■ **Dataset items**

Segment Open

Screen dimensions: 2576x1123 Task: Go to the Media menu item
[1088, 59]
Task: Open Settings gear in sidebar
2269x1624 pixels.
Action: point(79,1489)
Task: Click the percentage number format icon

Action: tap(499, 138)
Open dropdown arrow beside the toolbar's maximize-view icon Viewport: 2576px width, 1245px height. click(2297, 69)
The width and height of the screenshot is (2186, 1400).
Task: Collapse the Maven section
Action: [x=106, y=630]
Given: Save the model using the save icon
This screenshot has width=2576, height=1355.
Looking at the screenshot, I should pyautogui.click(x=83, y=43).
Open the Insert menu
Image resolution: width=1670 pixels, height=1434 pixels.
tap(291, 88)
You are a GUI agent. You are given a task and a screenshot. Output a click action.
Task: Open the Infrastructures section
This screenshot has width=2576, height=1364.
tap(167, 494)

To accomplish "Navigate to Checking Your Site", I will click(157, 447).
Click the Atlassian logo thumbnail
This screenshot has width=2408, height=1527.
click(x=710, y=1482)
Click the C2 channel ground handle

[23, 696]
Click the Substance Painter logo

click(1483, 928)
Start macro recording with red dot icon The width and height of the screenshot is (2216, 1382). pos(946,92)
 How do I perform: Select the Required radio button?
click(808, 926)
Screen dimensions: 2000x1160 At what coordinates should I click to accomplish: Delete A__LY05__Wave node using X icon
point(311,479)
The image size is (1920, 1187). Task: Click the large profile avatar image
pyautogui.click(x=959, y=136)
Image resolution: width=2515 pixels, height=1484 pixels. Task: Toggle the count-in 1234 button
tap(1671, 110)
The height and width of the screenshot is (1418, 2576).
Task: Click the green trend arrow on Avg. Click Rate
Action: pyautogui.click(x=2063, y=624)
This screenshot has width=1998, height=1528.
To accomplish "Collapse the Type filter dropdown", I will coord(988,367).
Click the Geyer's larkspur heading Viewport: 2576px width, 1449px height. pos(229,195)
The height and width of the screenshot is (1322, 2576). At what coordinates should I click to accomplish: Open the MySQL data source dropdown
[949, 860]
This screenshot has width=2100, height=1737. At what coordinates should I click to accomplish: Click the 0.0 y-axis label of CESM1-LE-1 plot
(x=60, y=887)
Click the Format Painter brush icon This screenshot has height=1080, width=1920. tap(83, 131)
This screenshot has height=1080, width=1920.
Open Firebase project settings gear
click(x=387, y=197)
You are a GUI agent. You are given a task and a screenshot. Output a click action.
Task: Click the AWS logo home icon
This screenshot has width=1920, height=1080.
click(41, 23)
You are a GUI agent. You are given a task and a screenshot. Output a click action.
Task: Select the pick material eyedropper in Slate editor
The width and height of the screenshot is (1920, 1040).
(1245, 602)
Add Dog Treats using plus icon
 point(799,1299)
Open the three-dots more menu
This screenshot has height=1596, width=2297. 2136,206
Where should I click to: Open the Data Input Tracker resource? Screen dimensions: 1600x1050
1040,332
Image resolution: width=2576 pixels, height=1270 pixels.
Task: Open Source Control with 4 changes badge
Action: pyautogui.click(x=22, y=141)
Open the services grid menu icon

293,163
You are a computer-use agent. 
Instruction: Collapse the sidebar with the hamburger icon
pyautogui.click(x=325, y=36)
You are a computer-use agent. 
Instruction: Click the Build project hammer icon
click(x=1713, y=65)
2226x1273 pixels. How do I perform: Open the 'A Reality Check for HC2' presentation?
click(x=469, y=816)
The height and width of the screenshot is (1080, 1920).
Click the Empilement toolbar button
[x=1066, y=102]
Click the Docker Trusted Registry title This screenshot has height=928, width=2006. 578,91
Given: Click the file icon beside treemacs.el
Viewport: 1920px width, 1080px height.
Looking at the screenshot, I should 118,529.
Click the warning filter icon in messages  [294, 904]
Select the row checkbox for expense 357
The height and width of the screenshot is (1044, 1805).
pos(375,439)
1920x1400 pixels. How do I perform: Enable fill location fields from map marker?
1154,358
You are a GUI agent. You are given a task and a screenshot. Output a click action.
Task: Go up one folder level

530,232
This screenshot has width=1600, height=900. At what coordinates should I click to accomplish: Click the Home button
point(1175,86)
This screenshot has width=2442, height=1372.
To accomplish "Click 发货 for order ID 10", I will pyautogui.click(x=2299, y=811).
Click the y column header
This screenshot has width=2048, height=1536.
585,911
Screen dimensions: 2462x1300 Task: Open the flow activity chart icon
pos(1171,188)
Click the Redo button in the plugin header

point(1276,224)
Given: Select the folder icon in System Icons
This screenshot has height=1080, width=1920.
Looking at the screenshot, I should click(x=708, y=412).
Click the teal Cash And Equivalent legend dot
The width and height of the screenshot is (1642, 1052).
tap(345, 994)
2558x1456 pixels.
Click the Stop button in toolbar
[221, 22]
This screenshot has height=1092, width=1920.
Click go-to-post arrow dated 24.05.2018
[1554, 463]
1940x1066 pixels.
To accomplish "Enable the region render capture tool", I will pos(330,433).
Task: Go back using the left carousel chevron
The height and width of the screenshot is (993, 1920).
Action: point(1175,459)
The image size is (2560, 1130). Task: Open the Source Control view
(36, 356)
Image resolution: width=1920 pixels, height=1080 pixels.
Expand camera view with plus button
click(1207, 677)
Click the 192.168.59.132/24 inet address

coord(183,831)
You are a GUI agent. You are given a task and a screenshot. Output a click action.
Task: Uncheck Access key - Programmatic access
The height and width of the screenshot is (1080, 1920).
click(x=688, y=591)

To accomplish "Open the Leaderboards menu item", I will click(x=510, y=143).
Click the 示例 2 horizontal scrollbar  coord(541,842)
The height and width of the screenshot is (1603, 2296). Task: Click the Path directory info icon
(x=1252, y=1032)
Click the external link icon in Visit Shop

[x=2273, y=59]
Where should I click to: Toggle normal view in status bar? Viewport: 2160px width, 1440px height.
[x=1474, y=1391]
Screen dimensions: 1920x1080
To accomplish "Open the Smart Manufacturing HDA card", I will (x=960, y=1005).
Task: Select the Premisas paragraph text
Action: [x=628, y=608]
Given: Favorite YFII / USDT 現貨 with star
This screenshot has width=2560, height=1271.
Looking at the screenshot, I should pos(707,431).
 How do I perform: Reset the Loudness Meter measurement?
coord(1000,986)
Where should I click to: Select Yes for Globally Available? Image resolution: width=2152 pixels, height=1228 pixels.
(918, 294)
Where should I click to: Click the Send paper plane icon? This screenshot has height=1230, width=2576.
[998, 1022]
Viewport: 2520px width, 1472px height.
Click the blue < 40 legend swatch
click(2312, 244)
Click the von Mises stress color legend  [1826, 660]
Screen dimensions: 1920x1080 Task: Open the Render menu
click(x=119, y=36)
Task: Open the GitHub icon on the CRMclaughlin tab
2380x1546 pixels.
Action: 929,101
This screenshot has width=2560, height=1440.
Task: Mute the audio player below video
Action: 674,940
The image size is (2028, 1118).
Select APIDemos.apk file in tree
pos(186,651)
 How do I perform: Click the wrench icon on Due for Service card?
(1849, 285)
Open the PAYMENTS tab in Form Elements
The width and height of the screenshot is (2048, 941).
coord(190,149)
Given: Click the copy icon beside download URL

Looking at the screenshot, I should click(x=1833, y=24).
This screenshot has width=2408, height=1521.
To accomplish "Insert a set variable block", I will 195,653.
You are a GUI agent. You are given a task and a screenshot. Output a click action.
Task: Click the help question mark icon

Segment Closed

■ **How to complete this task**
Report the number of lines above containing the string "Insert" as your sole answer.

■ **Result for this task**
2